───── Extracted entries ─────

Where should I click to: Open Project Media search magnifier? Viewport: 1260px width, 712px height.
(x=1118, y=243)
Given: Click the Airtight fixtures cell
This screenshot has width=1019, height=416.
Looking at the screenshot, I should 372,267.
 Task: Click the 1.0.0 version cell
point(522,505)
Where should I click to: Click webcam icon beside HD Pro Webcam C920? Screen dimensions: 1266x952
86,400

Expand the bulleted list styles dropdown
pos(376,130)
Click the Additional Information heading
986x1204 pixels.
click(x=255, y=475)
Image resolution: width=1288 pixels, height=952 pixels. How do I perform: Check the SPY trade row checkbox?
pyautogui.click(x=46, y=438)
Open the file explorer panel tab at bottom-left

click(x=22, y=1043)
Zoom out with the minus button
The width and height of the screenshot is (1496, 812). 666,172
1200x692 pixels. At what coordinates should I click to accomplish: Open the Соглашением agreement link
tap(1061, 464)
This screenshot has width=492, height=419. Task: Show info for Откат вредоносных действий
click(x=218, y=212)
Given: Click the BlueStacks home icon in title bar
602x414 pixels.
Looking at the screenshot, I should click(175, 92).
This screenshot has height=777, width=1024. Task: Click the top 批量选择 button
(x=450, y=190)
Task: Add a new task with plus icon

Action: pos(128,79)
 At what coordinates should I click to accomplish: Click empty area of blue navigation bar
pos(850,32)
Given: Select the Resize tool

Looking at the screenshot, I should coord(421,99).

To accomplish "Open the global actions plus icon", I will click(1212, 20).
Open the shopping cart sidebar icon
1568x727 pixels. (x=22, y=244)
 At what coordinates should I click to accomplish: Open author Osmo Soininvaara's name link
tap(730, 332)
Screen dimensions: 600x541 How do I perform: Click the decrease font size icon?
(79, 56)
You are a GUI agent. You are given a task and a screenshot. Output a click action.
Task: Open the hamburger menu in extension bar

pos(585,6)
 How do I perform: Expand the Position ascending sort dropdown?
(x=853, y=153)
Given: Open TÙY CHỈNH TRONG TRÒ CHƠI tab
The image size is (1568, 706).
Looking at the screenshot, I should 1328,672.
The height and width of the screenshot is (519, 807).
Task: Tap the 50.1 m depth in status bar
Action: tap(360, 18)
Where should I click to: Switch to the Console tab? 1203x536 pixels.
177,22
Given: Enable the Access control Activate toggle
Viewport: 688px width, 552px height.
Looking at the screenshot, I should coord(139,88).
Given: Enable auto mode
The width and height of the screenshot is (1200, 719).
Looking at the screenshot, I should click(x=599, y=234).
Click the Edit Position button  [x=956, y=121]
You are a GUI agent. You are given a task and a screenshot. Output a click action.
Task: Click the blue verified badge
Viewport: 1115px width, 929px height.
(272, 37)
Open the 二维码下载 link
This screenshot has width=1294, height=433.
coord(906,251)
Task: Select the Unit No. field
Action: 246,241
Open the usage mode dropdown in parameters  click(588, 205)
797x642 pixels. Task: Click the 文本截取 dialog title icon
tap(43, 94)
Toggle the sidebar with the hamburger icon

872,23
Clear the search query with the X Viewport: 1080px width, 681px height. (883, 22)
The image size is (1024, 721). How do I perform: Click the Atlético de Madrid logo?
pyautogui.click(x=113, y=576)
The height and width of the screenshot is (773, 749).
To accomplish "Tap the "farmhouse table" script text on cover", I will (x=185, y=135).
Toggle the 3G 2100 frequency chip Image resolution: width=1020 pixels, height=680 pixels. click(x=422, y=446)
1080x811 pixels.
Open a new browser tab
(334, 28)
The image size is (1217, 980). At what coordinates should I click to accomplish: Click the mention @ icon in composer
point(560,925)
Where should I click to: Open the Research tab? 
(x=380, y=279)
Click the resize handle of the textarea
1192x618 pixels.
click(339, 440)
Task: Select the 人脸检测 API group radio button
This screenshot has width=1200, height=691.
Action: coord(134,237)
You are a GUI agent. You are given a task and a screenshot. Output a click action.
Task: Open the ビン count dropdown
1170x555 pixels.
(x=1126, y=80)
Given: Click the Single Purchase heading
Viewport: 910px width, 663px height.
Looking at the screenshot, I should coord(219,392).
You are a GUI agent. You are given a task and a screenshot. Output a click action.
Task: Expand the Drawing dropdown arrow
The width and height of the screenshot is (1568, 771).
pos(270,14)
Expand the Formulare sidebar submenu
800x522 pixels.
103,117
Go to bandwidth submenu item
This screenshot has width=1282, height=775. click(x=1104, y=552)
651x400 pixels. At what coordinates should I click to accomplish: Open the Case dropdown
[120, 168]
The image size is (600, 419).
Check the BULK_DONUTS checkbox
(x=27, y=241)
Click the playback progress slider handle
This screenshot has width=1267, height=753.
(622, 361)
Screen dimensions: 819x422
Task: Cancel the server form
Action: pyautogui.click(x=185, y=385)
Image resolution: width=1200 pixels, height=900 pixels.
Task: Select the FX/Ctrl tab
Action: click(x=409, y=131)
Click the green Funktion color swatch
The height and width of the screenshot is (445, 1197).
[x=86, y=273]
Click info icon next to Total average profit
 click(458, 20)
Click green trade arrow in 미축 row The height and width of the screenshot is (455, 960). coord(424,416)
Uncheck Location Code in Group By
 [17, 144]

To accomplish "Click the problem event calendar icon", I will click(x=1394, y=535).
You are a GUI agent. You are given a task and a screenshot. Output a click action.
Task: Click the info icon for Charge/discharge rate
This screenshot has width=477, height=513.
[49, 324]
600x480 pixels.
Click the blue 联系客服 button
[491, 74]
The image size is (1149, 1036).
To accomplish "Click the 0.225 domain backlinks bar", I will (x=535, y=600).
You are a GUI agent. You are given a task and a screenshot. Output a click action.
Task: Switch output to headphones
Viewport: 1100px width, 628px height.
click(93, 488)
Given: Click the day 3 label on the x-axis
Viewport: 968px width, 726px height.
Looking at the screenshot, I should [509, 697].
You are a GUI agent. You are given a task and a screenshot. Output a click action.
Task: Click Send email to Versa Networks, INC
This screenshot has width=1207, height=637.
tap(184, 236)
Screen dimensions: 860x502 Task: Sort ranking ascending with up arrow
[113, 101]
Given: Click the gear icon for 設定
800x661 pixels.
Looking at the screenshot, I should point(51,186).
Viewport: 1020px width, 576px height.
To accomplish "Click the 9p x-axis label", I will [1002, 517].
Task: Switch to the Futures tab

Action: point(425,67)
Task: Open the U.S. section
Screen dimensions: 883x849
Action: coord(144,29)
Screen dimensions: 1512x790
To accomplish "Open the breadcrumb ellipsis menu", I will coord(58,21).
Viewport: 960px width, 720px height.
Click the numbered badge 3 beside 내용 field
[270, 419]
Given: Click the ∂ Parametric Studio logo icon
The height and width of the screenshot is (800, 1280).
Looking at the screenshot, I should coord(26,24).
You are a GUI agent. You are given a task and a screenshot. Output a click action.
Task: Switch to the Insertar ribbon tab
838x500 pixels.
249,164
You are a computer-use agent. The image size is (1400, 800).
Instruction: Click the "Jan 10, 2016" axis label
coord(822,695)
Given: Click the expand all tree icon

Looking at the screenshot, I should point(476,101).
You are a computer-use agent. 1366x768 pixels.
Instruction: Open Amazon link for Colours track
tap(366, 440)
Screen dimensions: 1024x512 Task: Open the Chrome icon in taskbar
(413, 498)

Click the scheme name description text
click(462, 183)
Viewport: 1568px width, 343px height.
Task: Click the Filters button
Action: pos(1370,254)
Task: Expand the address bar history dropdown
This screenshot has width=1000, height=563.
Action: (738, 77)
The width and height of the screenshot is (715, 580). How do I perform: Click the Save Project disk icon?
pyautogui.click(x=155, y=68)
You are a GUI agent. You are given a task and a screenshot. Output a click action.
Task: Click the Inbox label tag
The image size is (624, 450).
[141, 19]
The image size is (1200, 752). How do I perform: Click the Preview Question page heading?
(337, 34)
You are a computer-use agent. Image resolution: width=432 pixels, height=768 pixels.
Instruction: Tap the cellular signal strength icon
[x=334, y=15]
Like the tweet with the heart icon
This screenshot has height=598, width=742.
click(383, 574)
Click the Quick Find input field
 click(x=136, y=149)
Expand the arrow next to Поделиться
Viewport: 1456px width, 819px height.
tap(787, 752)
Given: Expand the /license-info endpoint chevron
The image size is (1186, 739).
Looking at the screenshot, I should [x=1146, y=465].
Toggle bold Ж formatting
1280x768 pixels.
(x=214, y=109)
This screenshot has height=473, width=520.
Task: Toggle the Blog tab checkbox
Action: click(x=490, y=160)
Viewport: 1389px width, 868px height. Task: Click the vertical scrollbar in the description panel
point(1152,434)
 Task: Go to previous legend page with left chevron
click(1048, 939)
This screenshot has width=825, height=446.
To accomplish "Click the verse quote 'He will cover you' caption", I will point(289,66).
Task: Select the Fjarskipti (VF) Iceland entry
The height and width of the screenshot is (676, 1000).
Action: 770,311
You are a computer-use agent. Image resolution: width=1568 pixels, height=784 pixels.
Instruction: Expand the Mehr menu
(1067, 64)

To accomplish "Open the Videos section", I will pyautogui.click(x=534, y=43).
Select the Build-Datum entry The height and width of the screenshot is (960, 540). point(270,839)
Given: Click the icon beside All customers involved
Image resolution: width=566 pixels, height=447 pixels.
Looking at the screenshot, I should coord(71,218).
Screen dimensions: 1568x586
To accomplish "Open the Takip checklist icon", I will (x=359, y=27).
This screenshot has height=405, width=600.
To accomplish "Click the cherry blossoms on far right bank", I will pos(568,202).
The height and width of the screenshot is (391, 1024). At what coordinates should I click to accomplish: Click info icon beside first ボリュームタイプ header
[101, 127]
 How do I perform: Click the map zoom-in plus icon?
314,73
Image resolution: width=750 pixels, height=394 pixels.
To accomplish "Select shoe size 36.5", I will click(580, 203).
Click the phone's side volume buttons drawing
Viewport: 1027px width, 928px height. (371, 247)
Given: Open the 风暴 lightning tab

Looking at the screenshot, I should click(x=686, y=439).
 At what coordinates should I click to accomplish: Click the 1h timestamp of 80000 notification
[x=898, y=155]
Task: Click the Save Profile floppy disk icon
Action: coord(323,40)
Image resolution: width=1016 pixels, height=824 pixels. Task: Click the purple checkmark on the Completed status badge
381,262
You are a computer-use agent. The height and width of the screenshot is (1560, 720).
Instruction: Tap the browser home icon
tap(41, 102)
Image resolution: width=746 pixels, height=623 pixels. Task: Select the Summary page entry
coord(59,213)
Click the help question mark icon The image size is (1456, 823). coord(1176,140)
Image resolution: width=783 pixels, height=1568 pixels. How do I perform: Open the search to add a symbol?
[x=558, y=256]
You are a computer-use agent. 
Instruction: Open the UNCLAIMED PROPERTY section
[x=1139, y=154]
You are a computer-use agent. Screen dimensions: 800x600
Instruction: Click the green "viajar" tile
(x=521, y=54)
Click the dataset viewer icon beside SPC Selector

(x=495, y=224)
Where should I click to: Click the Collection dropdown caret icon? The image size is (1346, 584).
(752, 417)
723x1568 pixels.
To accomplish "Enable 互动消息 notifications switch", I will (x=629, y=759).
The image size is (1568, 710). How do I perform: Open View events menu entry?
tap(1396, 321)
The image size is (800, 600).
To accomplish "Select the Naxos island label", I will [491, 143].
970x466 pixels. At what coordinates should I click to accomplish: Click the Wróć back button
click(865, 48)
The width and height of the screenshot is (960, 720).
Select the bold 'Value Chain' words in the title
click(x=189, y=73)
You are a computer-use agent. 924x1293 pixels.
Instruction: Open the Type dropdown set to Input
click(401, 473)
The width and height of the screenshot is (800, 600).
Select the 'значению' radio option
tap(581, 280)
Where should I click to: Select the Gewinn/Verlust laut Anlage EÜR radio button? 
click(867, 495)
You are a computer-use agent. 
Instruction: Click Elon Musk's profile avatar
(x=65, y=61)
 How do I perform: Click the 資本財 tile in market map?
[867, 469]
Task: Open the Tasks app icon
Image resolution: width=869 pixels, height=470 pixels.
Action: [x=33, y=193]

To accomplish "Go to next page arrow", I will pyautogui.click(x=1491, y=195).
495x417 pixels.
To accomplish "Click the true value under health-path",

─────

Problem to work on: Among the entries above, find the line with "You are a computer-use agent. 1366x768" and the line with "You are a computer-use agent. Image resolution: width=432"; give again exactly these two lines and all lines between them.

Exercise response:
You are a computer-use agent. 1366x768 pixels.
Instruction: Open Amazon link for Colours track
tap(366, 440)
Screen dimensions: 1024x512 Task: Open the Chrome icon in taskbar
(413, 498)

Click the scheme name description text
click(462, 183)
Viewport: 1568px width, 343px height.
Task: Click the Filters button
Action: pos(1370,254)
Task: Expand the address bar history dropdown
This screenshot has width=1000, height=563.
Action: (738, 77)
The width and height of the screenshot is (715, 580). How do I perform: Click the Save Project disk icon?
pyautogui.click(x=155, y=68)
You are a GUI agent. You are given a task and a screenshot. Output a click action.
Task: Click the Inbox label tag
The image size is (624, 450).
[141, 19]
The image size is (1200, 752). How do I perform: Click the Preview Question page heading?
(337, 34)
You are a computer-use agent. Image resolution: width=432 pixels, height=768 pixels.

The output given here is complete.